Cystinosis is a rare, autosomal recessively inherited lysosomal storage disorder due to defective carrier-mediated transport of the amino acid cystine across the lysosomal membrane. The major clinical manifestation of cystinosis is renal failure at approximately 9 to 10 years of age. The cystinosis gene has been isolated, and several different mutations identified.
In cystinosis, free, nonprotein cystine accumulates to 10 to 1000 times normal levels and forms crystals within the lysosomes of most tissues, which are damaged at different rates. The diagnosis is made by demonstrating an elevated cystine content in polymorphonuclear leukocytes or cultured fibroblasts or by slit-lamp examination showing corneal crystals which are generally present in patients over 1 year of age. Cystinosis can be diagnosed in utero by cystine measurements in amniocytes or chorionic villi, or at birth by cystine measurements of the placenta.
Children with cystinosis are normal at birth but develop signs of the renal tubular Fanconi syndrome, usually between 6 and 12 months of age. These include dehydration, acidosis, vomiting, electrolyte imbalances, hypophosphatemic rickets, and failure to grow. Weight is proportional to height. Head circumference and intelligence are spared. Other manifestations of cystinosis include photophobia, hypothyroidism, and decreased ability to sweat. Renal glomerular damage progresses inexorably, requiring dialysis or transplantation at 6 to 12 years of age.
Cystine storage does not occur in the donor kidney, but continued accumulation in the host tissue can result in retinal blindness, corneal erosions, diabetes mellitus, a distal myopathy, swallowing difficulties, decreased pulmonary function, pancreatic insufficiency, primary hypogonadism in males, and neurologic deterioration in a significant number of post-renal transplant patients 13 to 40 years old.

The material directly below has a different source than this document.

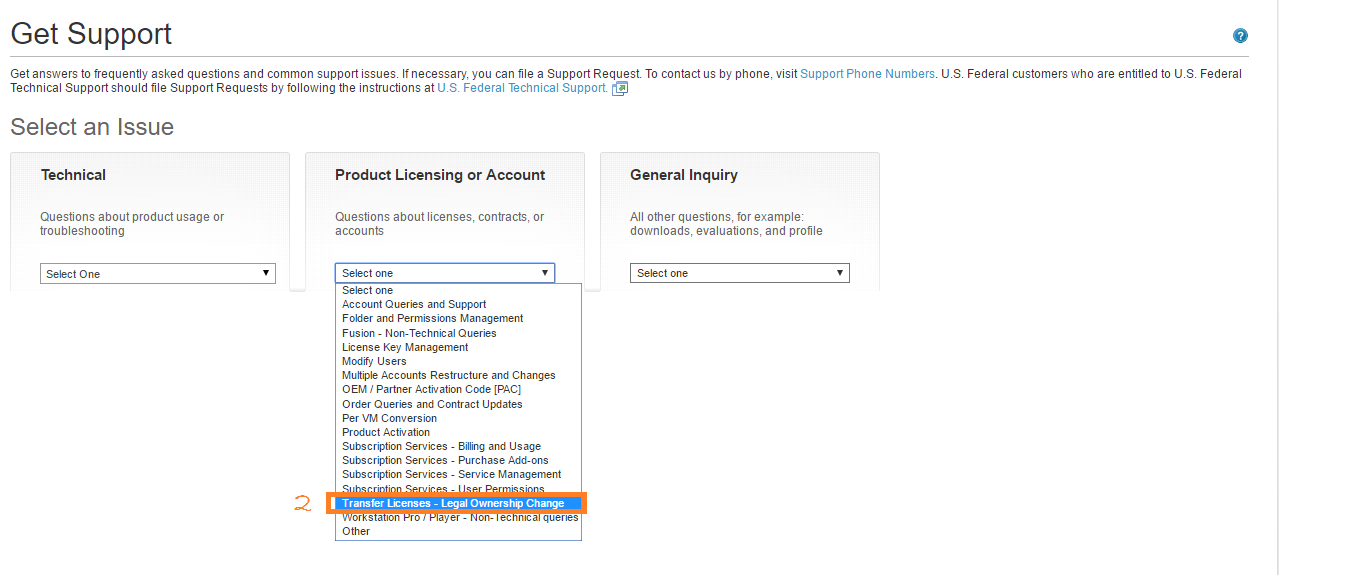The image size is (1355, 584).
Task: Expand the Product Licensing or Account dropdown
Action: (444, 272)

The cystinosis gene, CTNS, is located on chromosome 17p13, has 12 exons spanning 23 kb of genomic DNA, and codes for a 367-amino-acid protein called cystinosin, with 7 transmembrane domains and 8 potential glycosylation sites. Approximately 40 percent of cystinosis patients from northern Europe are homozygous for a 57-kb deletion that disrupts CTNS. Twelve percent of the 216 alleles of an American-based cystinosis population contain a 753G → A (W138X) mutation. Twenty-nine other mutations have been identified to date.

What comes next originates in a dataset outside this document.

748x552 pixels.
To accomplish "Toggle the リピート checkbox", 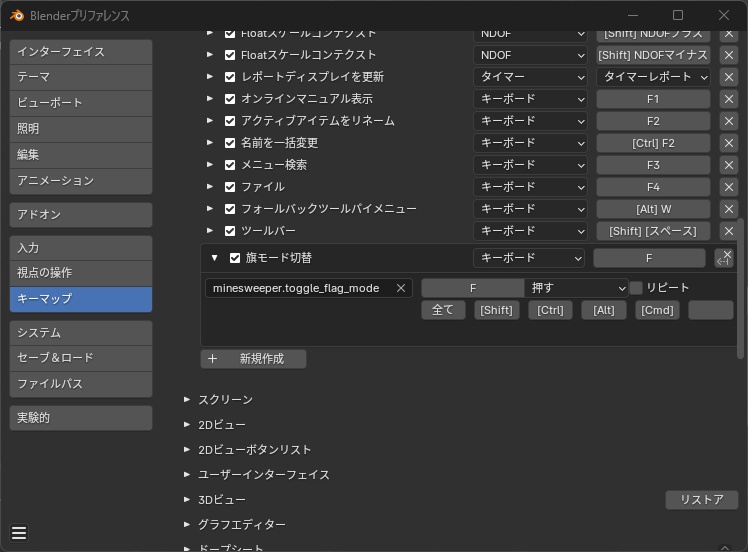I will point(636,288).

Therapy for cystinosis includes replacement of renal losses due to the Fanconi syndrome; provision of thyroxine, insulin, pancreatic enzymes, and testosterone for deficient patients; and symptomatic care of ophthalmic complaints. Chronic cystine-depleting therapy with the aminothiol cysteamine significantly lowers leukocyte and parenchymal cystine levels, improves growth, and obviates the need for thyroid hormone replacement. More importantly, oral cysteamine therapy preserves renal function and, if initiated in the first 2 years of life, can allow for a net increase in the glomerular filtration rate. Side effects include nausea and vomiting. Cysteamine eyedrops can dissolve corneal crystals in young children and remove the haziness from the corneas of older patients.

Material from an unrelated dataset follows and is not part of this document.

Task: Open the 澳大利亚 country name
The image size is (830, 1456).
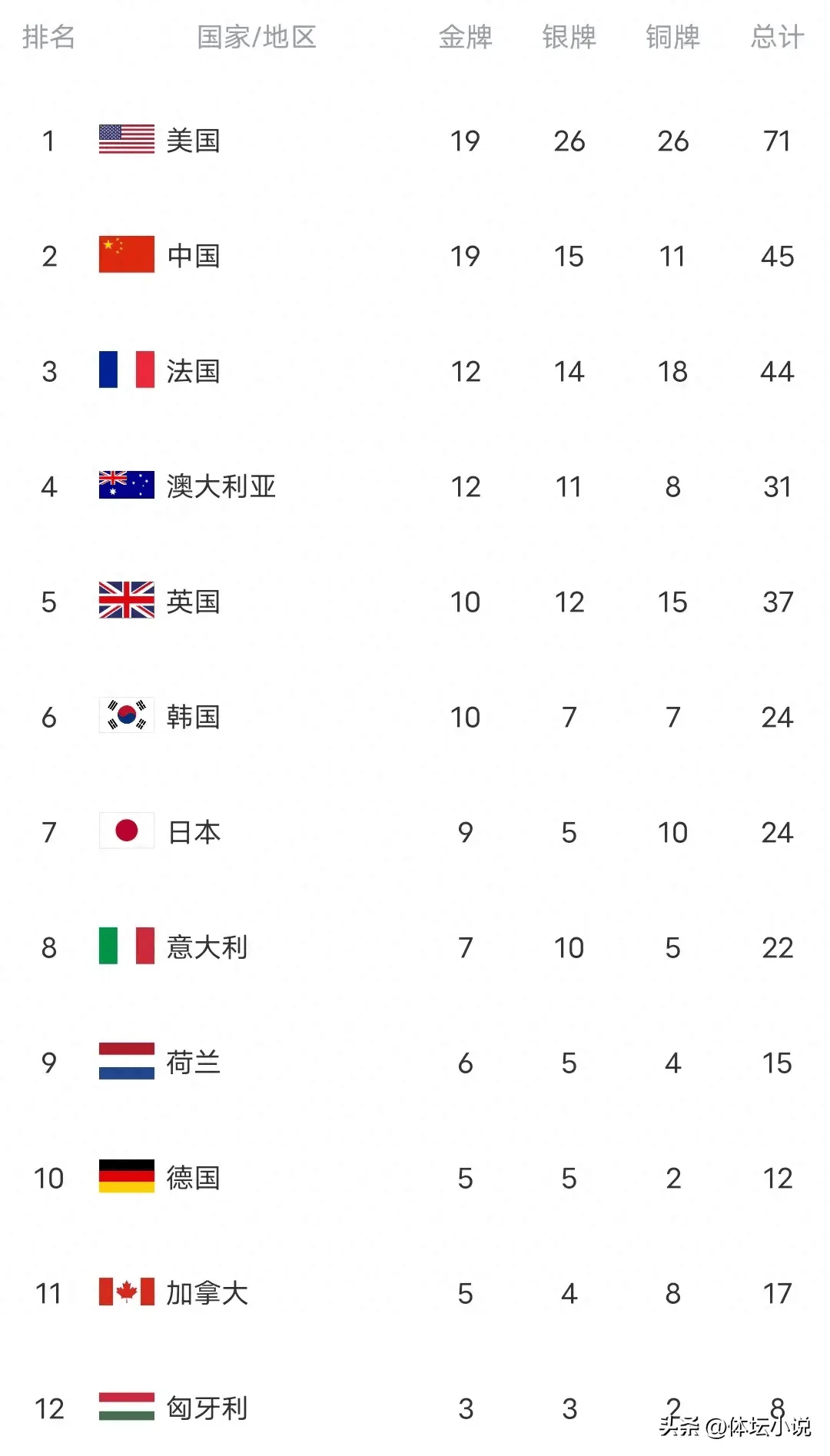Action: pyautogui.click(x=221, y=486)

The clinical course and severity of cystine accumulation in cystinosis vary in different kindreds, from ocular cystinosis in adults with corneal crystals but no renal disease to intermediate cystinosis in adolescents with late-onset renal deterioration, and finally to classic nephropathic cystinosis in infants. Heterozygotes for all types of cystinosis are clinically normal.